Se tivesse falado, provavelmente já não a teria.

"Eu nunca olhei para aquela moça com segundas intenções!" — gritou um homem na rua.

De repente, sua boca se abriu involuntariamente, e a língua saltou com um plop, caindo no chão.

Um cão correu, pegou-a e sumiu com ela.

Chen Shi estremeceu. As pessoas ao redor riam — e ele percebeu que muitas delas também não tinham língua.

"Então é verdade... quem mente aqui, perde a língua."

Um arrepio percorreu sua espinha.

"Essa cidade foi feita pra testar gente sincera como eu..."

A carruagem parou diante de uma casa de chá. Um atendente saiu apressado e levou-os para o segundo andar, num camarote junto à janela.

Chen Shi reparou que o garçom tinha quatro braços, cada um segurando uma bandeja.

"O que tem de bom para acalmar o espírito?" perguntou o Príncipe Xiao. "Estou esperando alguém."

O atendente respondeu:

"Acabou de chegar um chá de Pu'er do sul. Tomamos dos mercadores que vieram de lá — é excelente. Quer provar?"

O príncipe assentiu levemente.

O garçom foi preparar o chá.

Quando retornou, o Príncipe Xiao colocou um lingote de prata sobre a mesa. Chen Shi o reconheceu — era o que ele mesmo havia perdido na estrada.

"Encontrei no caminho," disse o príncipe. "Alguém deve ter deixado no meio da estrada."

Chen Shi suspirou, sem palavras.

O atendente, satisfeito com a gorjeta, serviu também frutas secas e carne defumada.

O Príncipe Xiao levou a xícara aos lábios, bebeu um gole e disse baixinho:

"Ela chegou."

Chen Shi olhou pela janela.

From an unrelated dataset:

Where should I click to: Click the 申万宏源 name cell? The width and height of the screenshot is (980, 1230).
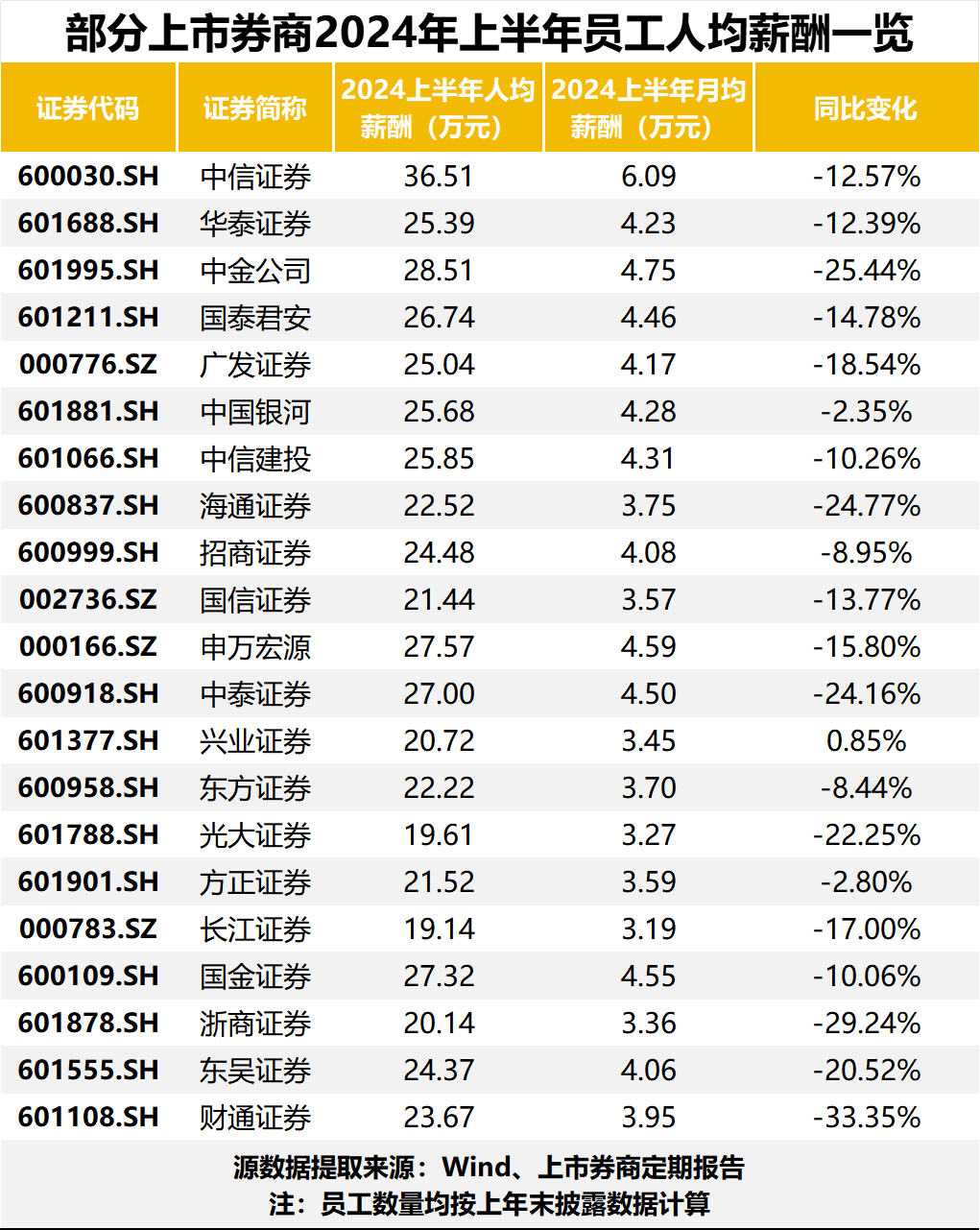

Um demônio magro e alto, quase dois metros, curvado e ossudo, caminhava trazendo uma lanterna azul. Abaixo da luz, uma mulher de vermelho, com chapéu de chuva negro e véu sobre os olhos, vinha logo atrás.

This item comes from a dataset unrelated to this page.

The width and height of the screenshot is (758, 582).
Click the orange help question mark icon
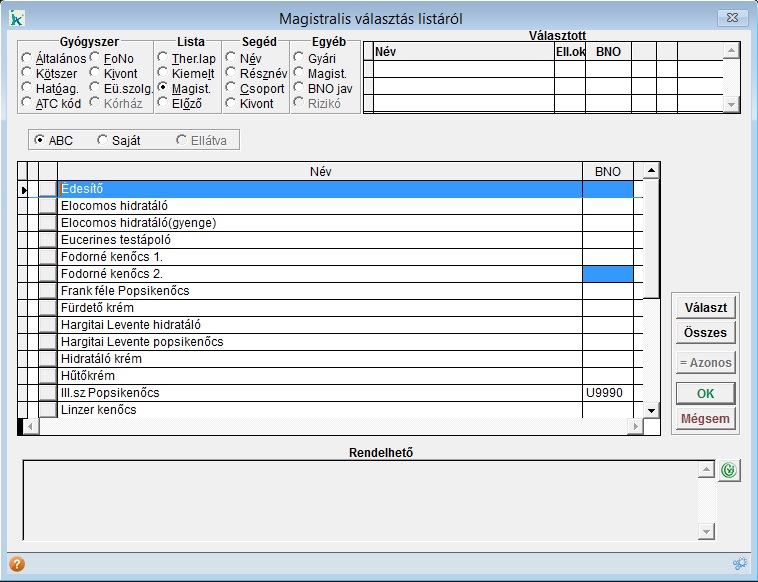coord(16,564)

A lanterna era oca e lançava um círculo de luz no chão — era dentro desse círculo que a mulher andava, passo a passo.

Seu corpo era esguio e gracioso, a cintura tão fina que caberia em uma mão.

Chen Shi não conseguiu evitar olhar duas vezes.

Ela entrou na casa de chá. O som dos passos leves na escada antecedeu sua aparição — e então a mulher de vermelho surgiu, olhar lânguido por trás do véu. Caminhou até eles, sentou-se com elegância e retirou o chapéu e o véu.

Seu rosto era deslumbrante.

Ela olhou para Chen Shi, sorriu e perguntou com voz doce:

"Menino bonito, você acha que a irmã é linda? Quer dormir comigo esta noite?"